I'm telling you about this sofa because it also happens to be the place where my first book was born. When I wrote the first draft of Magic Marks the Spot, my husband and I were living in a loft apartment just big enough for two grad students and a few standard pieces of IKEA furniture. The room upstairs was my husband's workspace; the room downstairs (which was office, living room, kitchen, dining room, and entryway all in one) was my writing space. I had a tiny desk, but I hated it, so I mostly worked from the sofa. If I sat at one end, I could look out the window at the convenience store across the street; if I sat at the other end, I could glare at the dirty dishes in the sink.

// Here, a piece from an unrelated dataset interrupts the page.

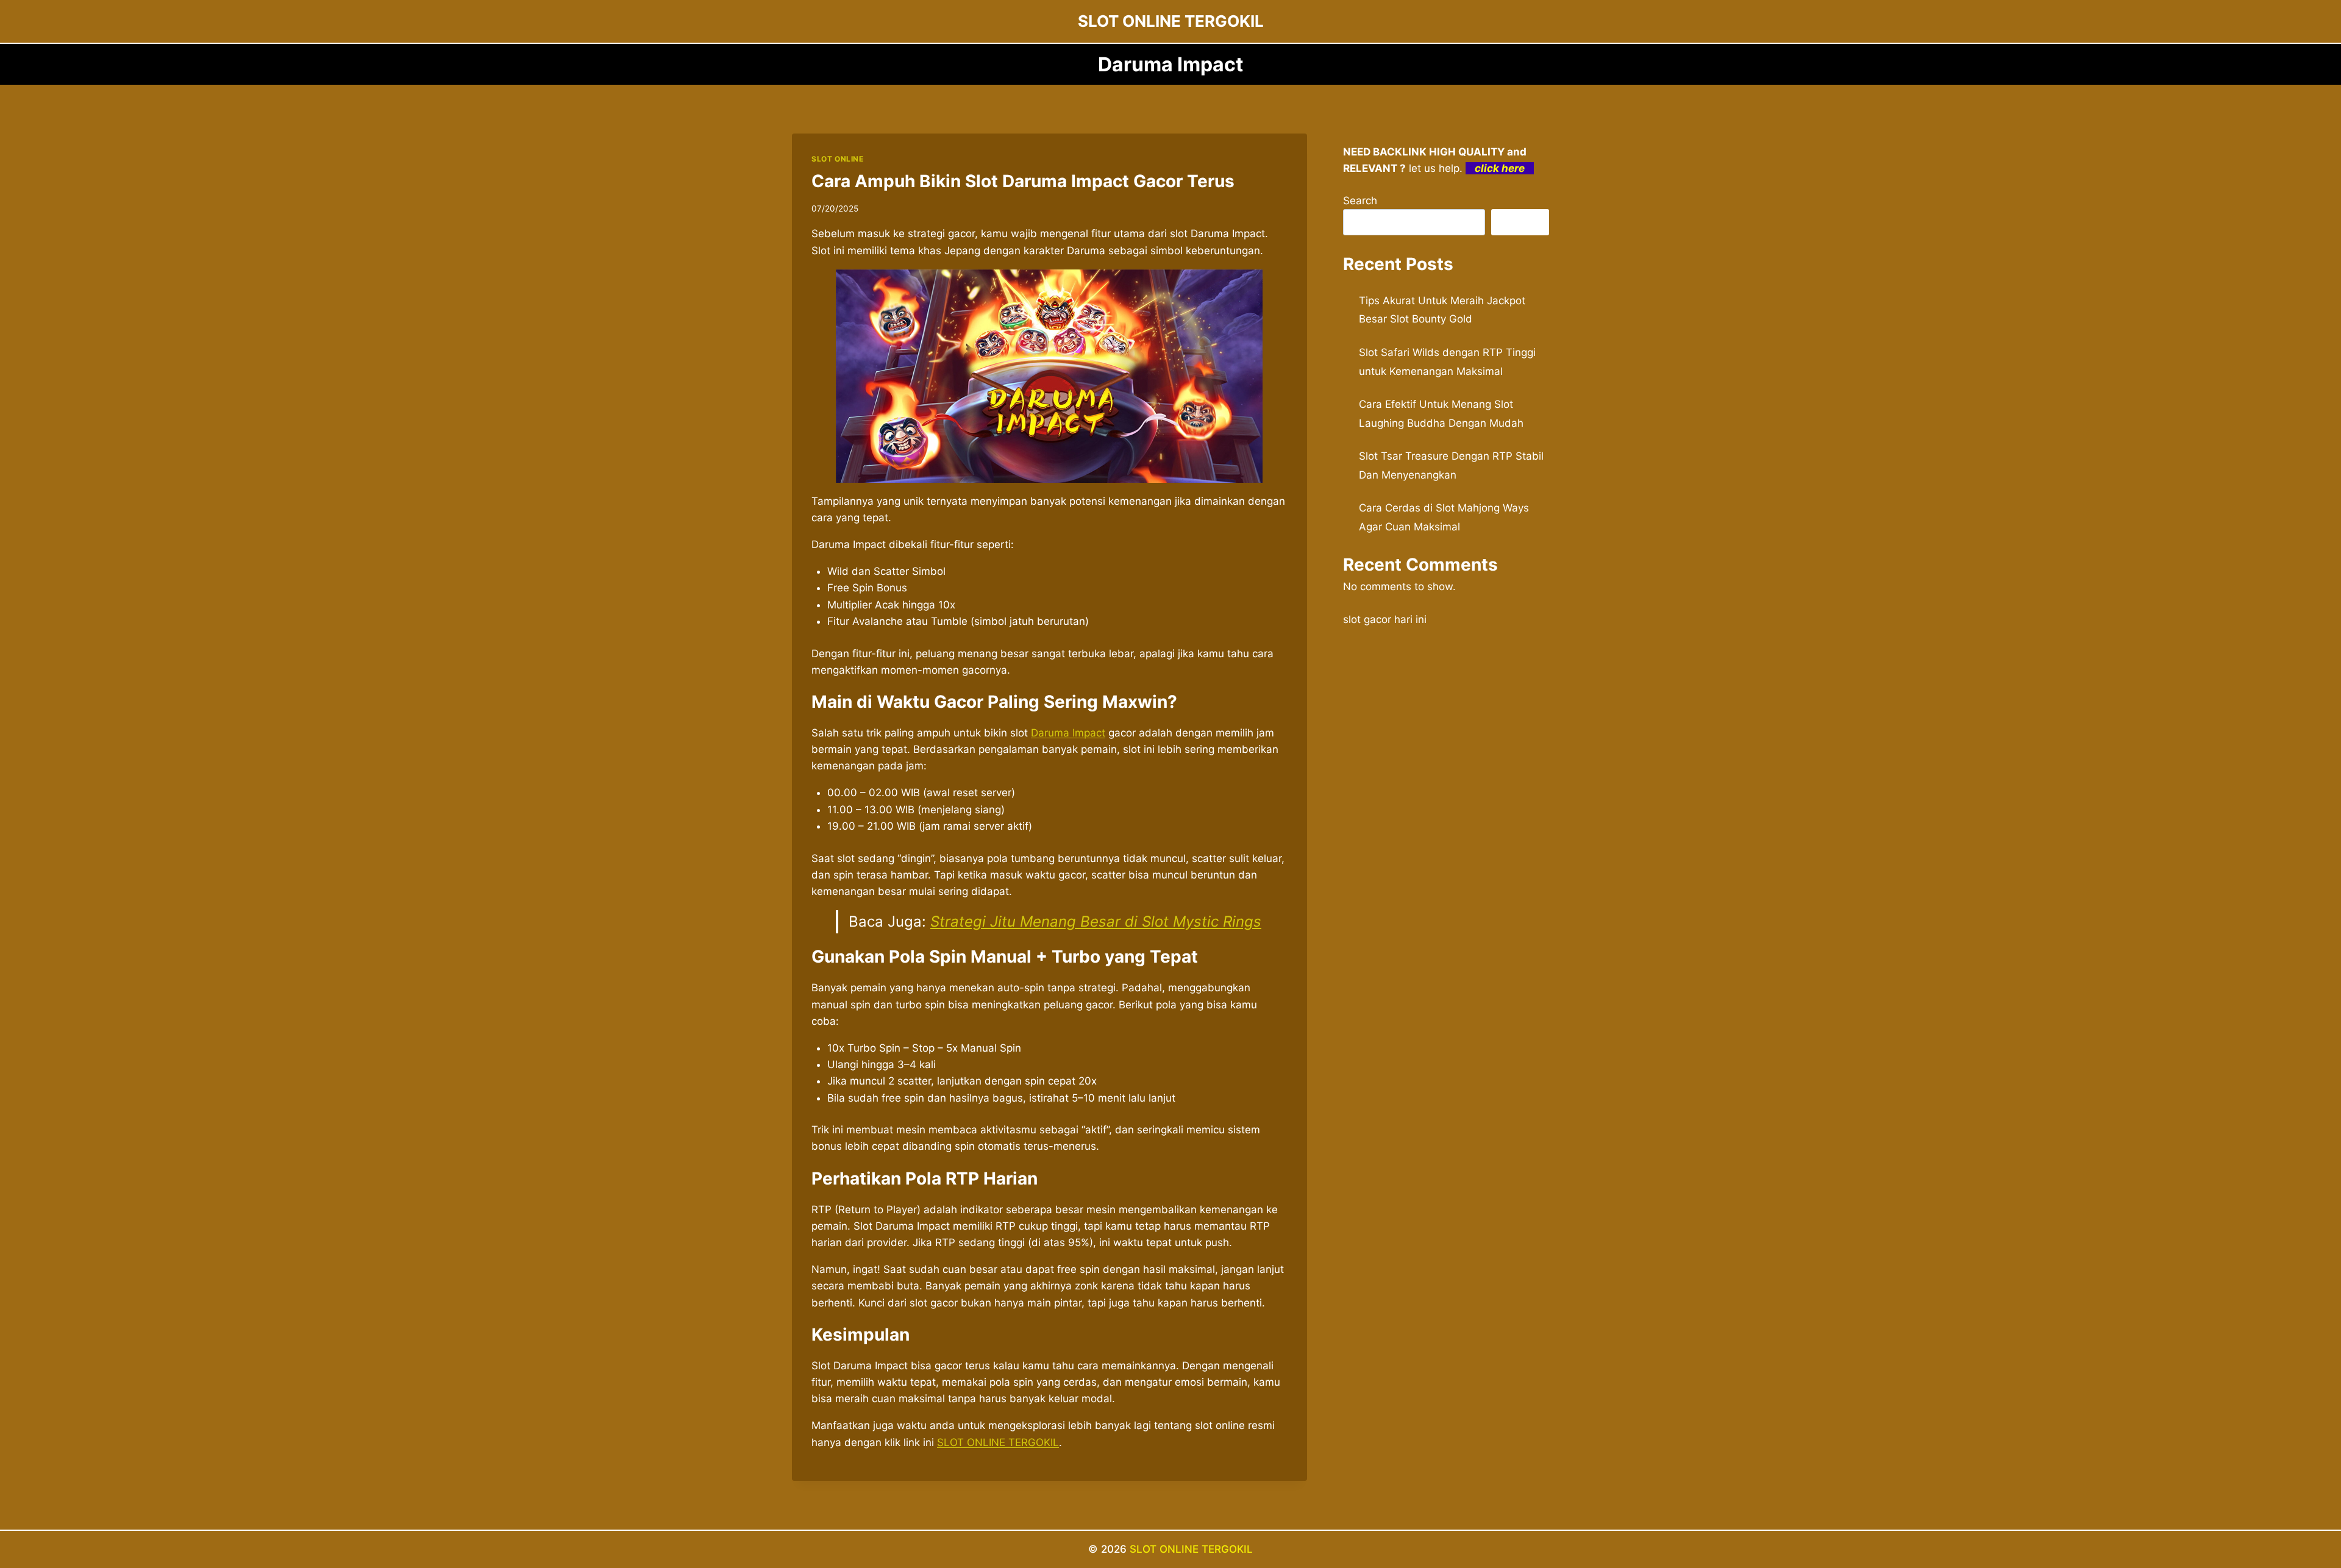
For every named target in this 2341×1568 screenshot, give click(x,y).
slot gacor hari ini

Honestly, I wasn't crazy about this writing space. Because the sofa was not only my writing space but also my dinner-eating space, TV-watching space, and afternoon-napping space, sometimes I wouldn't move from it for weeks at a time. It wasn't exactly ergonomic, and my back hurt. I indulged in long, lazy daydreams about a writing room of my very own, with a big window and a big desk and a door I could close while I wrote. I told myself that no one could possibly write an entire book while sitting on an IKEA sofa. It was distracting; it was uncomfortable; it was (I suspected) not where Jonathan Franzen would sit if given the choice.
But I wrote the entire first draft of Magic Marks the Spot on that sofa, and I'm pretty sure you can't even tell.
About a month after I finished that first draft, my husband and I packed up our tiny apartment and moved to a new city and a new house. We bought a big, beautiful sofa that's truly comfortable. At last, we had a separate kitchen, dining room and living room, and we began to declare victory over our twenties. For me, the biggest victory was my new office: an entire room where I can read and write and imagine to my heart's content. It has a big window that looks out on a lawn populated by animals who've hopped straight out of a Beatrix Potter book. It has a big desk that used to serve as our kitchen table in our tiny old apartment. It has bulletin boards and calendars and bookshelves. I have a new ergonomically friendly chair, and my back no longer hurts. I can walk inside my office, close the door, and write. Maybe it's not quite my dream writing space--the door doesn't close all the way, and the carpet smells a little weird from previous generations of renters--but for now, it's pretty much bliss.
We parted with a lot of our old furniture when we moved, but I have to admit that we kept the IKEA sofa. It sits in our living room, far enough away from the newer, nicer sofa to keep it from feeling embarrassed. It gets great sun, especially in the mornings, and a few days ago I had to laugh at myself when I found myself curled up on it as I drafted my next book. Old habits die hard, I guess, and it doesn't really matter where you write; that sofa can transport you into the world of your story just as smoothly as your dream office can. Stories can come from anywhere, and they can be written nearly anywhere, too. The size of your apartment in no way limits the size of your imagination.
(But please, please, if you possibly can, get yourself an ergonomically friendly chair. You have a long writing career ahead of you, and you really don't want to mess up your back.)